Unfortunately, this huge disparity of protection from and prevention against disease between rich and poor countries is nothing new. Throughout recent history, there have been multiple examples of developing nations being shorted out of vaccines, treatment, and care, with the most notable occurrences being the AIDS and Ebola pandemics: both centralized in Africa, and both marked by the infected being forced to suffer in silence, as their governments were unable to pay steepening prices for medicines, and as the world turned a blind eye to their struggle.
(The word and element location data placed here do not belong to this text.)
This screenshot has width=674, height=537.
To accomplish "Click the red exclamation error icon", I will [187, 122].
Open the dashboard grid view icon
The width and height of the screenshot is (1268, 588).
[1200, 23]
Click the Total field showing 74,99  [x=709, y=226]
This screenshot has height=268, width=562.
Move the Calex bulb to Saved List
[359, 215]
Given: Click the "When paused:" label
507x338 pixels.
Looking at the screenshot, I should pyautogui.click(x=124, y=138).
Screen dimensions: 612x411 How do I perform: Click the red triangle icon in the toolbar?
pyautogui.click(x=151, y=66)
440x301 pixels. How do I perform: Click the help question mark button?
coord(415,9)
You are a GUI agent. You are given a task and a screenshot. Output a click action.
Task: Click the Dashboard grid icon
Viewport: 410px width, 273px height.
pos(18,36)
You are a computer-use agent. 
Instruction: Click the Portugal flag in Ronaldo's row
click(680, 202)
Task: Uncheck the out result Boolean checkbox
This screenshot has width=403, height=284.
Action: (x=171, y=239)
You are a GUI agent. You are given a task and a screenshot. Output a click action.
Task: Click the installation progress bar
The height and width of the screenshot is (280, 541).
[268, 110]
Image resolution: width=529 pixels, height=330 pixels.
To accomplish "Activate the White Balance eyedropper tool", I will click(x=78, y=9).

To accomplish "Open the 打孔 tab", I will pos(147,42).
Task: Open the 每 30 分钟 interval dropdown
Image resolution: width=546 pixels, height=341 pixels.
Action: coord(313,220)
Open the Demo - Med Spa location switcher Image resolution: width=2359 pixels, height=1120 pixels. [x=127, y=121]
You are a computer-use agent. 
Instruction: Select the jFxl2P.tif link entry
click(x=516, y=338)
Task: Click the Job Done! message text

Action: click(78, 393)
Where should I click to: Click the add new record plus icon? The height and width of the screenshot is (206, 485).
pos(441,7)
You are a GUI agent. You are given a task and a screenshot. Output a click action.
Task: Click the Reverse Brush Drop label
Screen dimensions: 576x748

“…the pharmaceutical companies want to be sure that there’s an actual market… that there’s money to be made through the research and development of all these scientific methods… We have the ability to prevent Ebola from resurfacing, but does humanity truly have the will to make this happen?”Veronique Tadjo (109), from her book In the Company of Men
Shortly after the AIDS crisis exploded in the U.S. in the 1980’s, experts were hard at work to develop a cure. The treatments that were created were effective, but more than that they were expensive, in the mid-nineties going for “$10,000 to $15,000 a year and needed to be taken for life,” (McMillen 113). Most Americans would be unable to foot that bill year over year, let alone a grand majority of the African population, where HIV/AIDS proves more prevalent. Eventually, the costs of drugs and treatments would be brought down to appropriate levels, and generic alternatives would arise, but not without widespread protest and activism. Even still, these generic brands would continue to be too expensive for poorer nations:
Following the increasing production of generic ARVs [antiretroviral drugs] by companies in India, Thailand and Brazil and a high-profile campaign to lower the cost of these medicines, prices have fallen by an average of 90% in the developing world. However, for the least developed countries in Africa with a per capita income of $300, many of which are hardest hit, this price is still too high… UNAIDS estimates that only 4% of those requiring retroviral drugs in Africa currently have access to them.Johanna Hanefeld (84) in an article for Feminist Review
Not only are the drugs alone expensive, but it’s recommended to take two or three in combination with one another for true effectiveness. This initial inability to understand the state of need people are in and provide for a people who have been plagued with a disease for the longest time and collectively see the worst outcomes constitutes gross negligence on the part of those tasked with providing care.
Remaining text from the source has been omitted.